- Problem to solve -
Whenever "Open" appears in a line, please copy that line from the data.

- Records for this task -

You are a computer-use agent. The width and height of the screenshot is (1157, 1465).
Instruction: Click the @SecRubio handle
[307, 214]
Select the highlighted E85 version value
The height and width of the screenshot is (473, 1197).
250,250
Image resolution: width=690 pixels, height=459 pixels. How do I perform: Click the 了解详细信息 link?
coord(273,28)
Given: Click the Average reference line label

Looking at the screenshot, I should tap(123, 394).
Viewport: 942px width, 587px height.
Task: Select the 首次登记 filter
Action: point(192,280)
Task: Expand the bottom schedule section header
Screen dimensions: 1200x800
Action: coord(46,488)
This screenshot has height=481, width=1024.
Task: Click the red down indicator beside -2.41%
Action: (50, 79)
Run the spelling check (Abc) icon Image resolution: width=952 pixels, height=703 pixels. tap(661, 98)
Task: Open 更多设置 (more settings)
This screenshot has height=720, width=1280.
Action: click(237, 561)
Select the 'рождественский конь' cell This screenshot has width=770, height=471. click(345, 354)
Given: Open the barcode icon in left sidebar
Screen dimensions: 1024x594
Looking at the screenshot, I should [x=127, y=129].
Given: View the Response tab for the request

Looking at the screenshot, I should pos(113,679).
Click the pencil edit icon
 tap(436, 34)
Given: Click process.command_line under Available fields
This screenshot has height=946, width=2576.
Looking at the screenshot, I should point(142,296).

- Answer space -
Task: Open 更多设置 (more settings)
Given: Open the barcode icon in left sidebar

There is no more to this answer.